Introducing Alluxio Enterprise AI and A Vision Beyond Unintelligent Storage
October 18, 2023
By
Adit Madan

We take great pride in the Alluxio Data Platform serving many of the most critical data-driven applications in the world as we speak today. Each of us interact with platforms empowered by Alluxio on a daily basis, and unknowingly you are as well. 

From the voice assistant we speak to, the bank we transact with, the healthcare provider we rely on, to the telecommunications & internet provider we can't live without. The largest enterprises and internet giants in the world are using the technology we’ve built in the last 8 years, and now we are at the next stage in realizing our vision with the launch of Alluxio Enterprise AI.

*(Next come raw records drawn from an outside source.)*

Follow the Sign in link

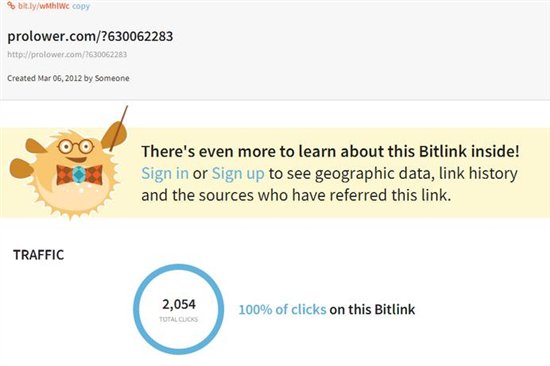point(165,173)
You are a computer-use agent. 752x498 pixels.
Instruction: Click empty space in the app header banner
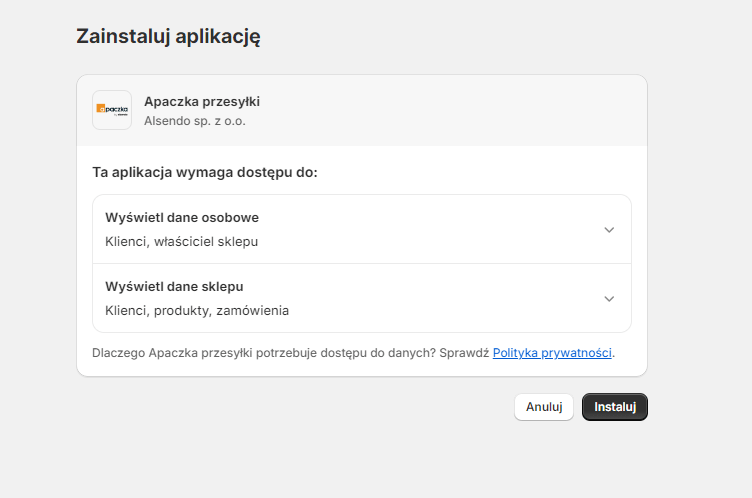450,110
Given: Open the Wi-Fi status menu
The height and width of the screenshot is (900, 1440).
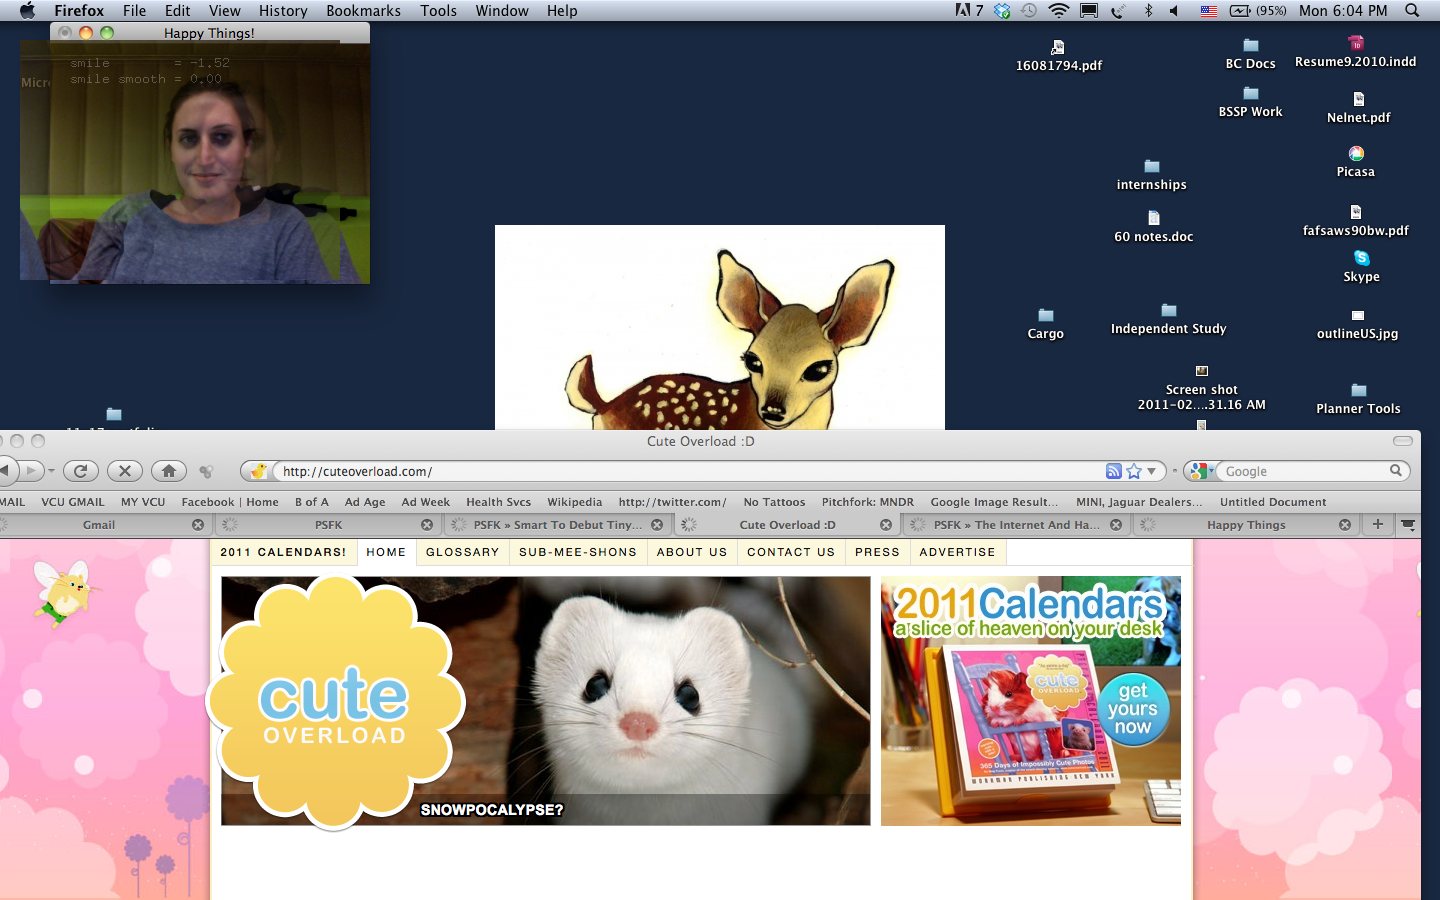Looking at the screenshot, I should click(x=1058, y=11).
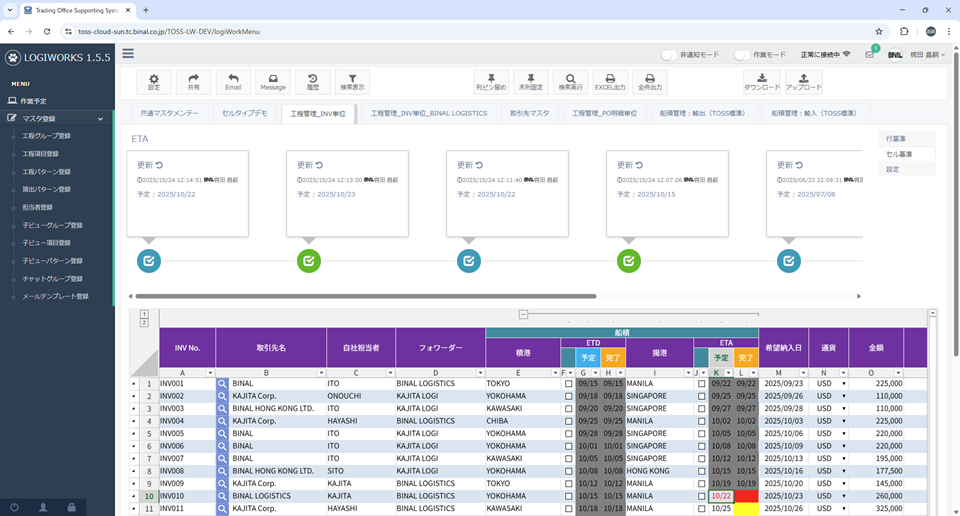Open column B 取引先名 filter dropdown
The image size is (960, 516).
pos(321,372)

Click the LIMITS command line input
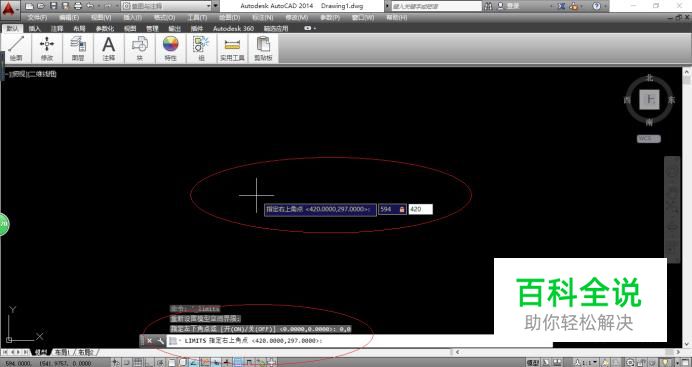pos(353,341)
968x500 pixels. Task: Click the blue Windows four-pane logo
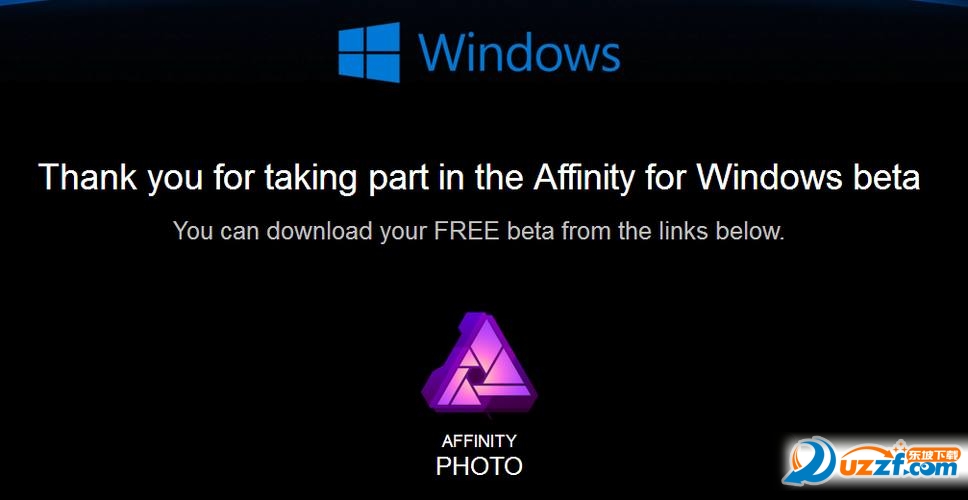[369, 52]

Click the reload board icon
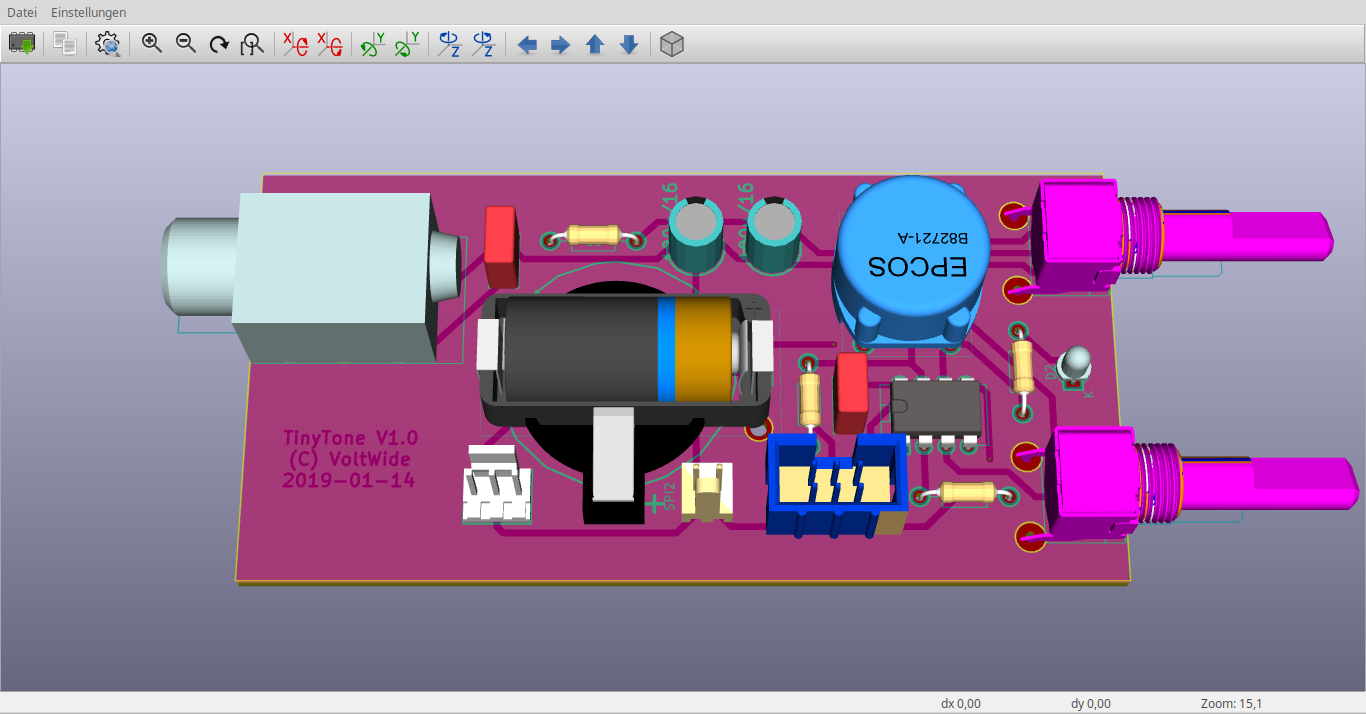click(x=22, y=44)
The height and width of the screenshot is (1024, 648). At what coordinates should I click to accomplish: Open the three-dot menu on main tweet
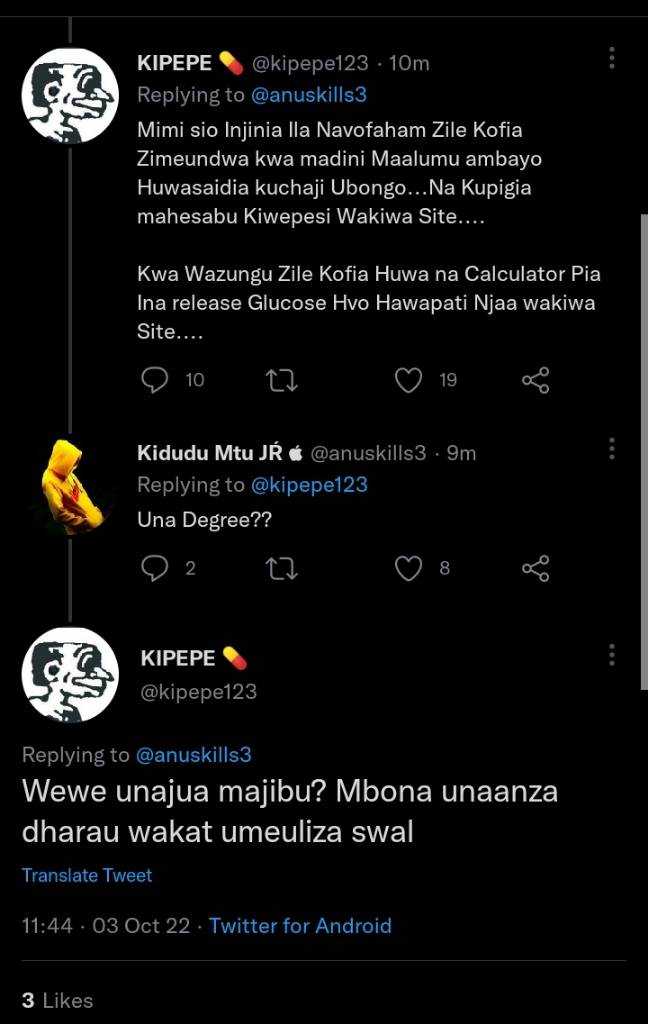coord(611,654)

Alluxio holds a unique position in the data stack, neither as a compute engine nor just another storage system, but instead sitting right at the intersection of compute and storage. By being close to storage, we have a universal view of the workloads on the data platform across stages of a data pipeline. This is the knowledge we tap into. Being close to compute is what makes the Alluxio Data Platform smart, by tapping into a view of what the applications on the compute engines are trying to achieve. Leveraging this unique position is what differentiates us from the myriad of offerings in the market.

We built Alluxio Enterprise, a software defined solution in the data infrastructure stack, to bring efficiency and ease of access to data for growing data platforms. Ever since the early days, even before the term “data lake” was coined, Alluxio has always truly embraced the separation of storage and compute. Our existing customers use Alluxio Enterprise to scale out the capacity of their data platforms, adopt a hybrid- &  multi-cloud strategy, and even lower down costs with immense agility. We started by targeting data & analytics, and have steadily expanded our footprint in machine learning and AI.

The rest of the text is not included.